Sem se preocupar com efeitos colaterais, pessoas saudáveis usam remédios contra distúrbios psiquiátricos e até hipertensão para melhorar o funcionamento do cérebro
Indicados para quem sofre de depressão, hiperatividade ou distúrbios do sono, remédios como Ritalina, Stavigile e outros têm sido usados por um tipo diferente de consumidor. Eles começam a ocupar a farmácia particular de pessoas saudáveis interessadas em melhorar a memória, o humor e a atenção. São indivíduos que querem se sentir "mais do que bem". Conhecida no meio acadêmico como aprimoramento neurológico, ou neuroenhancement, a prática, polêmica, foi defendida recentemente por pesquisadores de sete universidades americanas e britânicas.
Em um manifesto publicado pela revista científica Nature, eles pedem a regulamentação e a liberação de drogas do gênero a quem quiser apenas turbinar o cérebro. Alegam que a medida responderia a uma demanda que acreditam ser irreversível. Nos Estados Unidos, por exemplo, 7% dos estudantes universitários já usaram medicamentos do tipo para melhorar o desempenho. No Brasil, embora o debate ainda esteja começando, é possível encontrar usuários.
As preferidas do momento são as chamadas smart drugs, ou drogas da inteligência, que atuam no aprimoramento da cognição. A mais comum é a Ritalina, indicada contra o transtorno do déficit de atenção e hiperatividade. Sua substância ativa dinamiza a comunicação entre as células dos lobos frontais, áreas cerebrais associadas à razão e ao raciocínio. Embora psiquiatras alertem que o remédio não deve ser tomado sem receita médica - efeitos colaterais incluem insônia, perda de apetite e dores gástricas -, as advertências não têm sido suficientes para impedir a procura.
Como no caso da estudante de enfermagem carioca J. S., 18 anos, que toma o medicamento para dar conta da carga de leitura exigida pela universidade: "Uso quando estou desatenta e preciso ler." As compras são acertadas pelo site de relacionamentos Orkut e enviadas pelo correio por um portador de hiperatividade que vende o medicamento com ágio.
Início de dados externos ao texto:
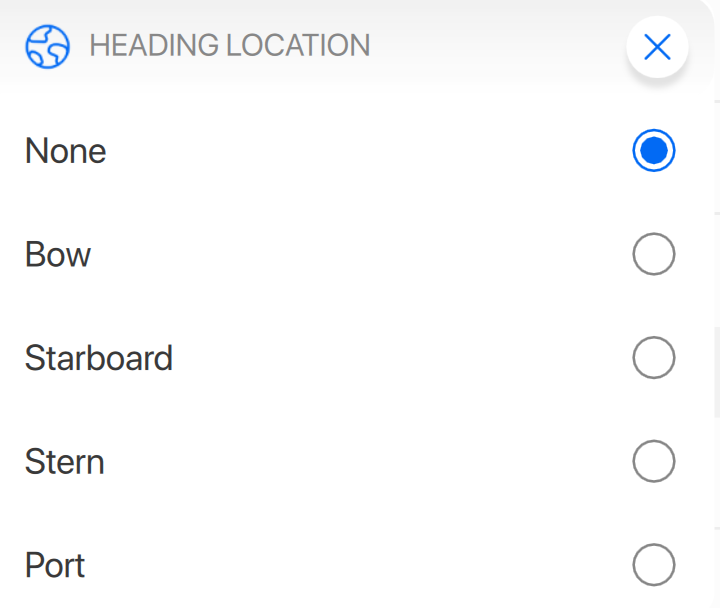Set heading location to Port radio button
720x608 pixels.
pyautogui.click(x=654, y=565)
O doping cerebral também se vale de anfetaminas, estimulantes do sistema nervoso que deixam as pessoas mais atentas, e beta-bloqueadores, contra hipertensão, que dilatam os vasos sanguíneos e diminuem a ansiedade. Inclui ainda drogas para manter as pessoas acordadas ou combater a perda da memória. Sem falar nos antidepressivos. De fato, pesquisadores da Universidade de São Paulo notaram que doses mínimas desses remédios podem causar uma sensação de bemestar em até 30% de usuários saudáveis.
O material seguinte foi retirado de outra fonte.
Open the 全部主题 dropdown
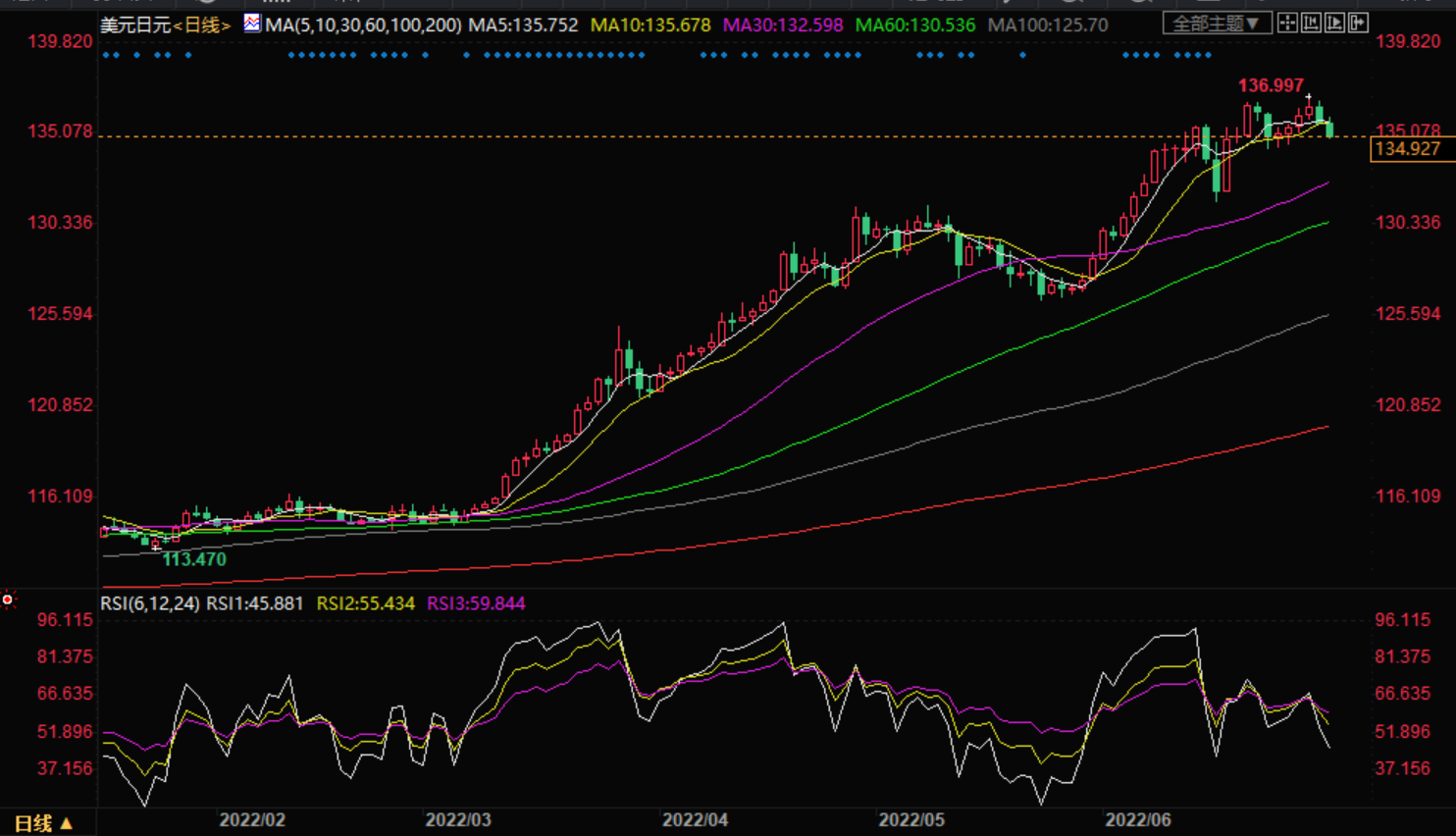Image resolution: width=1456 pixels, height=836 pixels. (1217, 24)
"Eles ficaram mais tolerantes, autoconfiantes e eficientes", diz Clarice Gorenstein, uma das coordenadoras do trabalho. Mas o uso sem acompanhamento pode ter efeitos indesejados. "A tristeza depois vinha mais forte", conta a estilista carioca Márcia Martins de Lima Mendonça, 49 anos, que tomou antidepressivos por conta própria por mais de dez anos.
A chamada cosmética neurológica gera debates éticos consideráveis. A principal preocupação é quanto à segurança: não se conhecem os resultados do uso não-médico dessas substâncias no longo prazo. No caso específico da Ritalina, indaga-se ainda, por exemplo, se não haveria o risco de os consumidores depositarem excesso de atenção em algum assunto ou atividade. "Ninguém pode prever", diz a psicóloga Luciana Caliman, da Universidade Federal do Rio de Janeiro. Ela pesquisa a percepção da opinião pública brasileira sobre o uso nãomédico da medicação. Na opinião da psicanalista Ana Rosa Trachtenberg, a procura por essas opções pode ser resultado da pouca tolerância atual para o sofrimento e frustrações inerentes à vida. "Assim como as pessoas recorrem a tudo para ter um corpo bonito, agora usam a medicina para buscar a perfeição da mente", diz.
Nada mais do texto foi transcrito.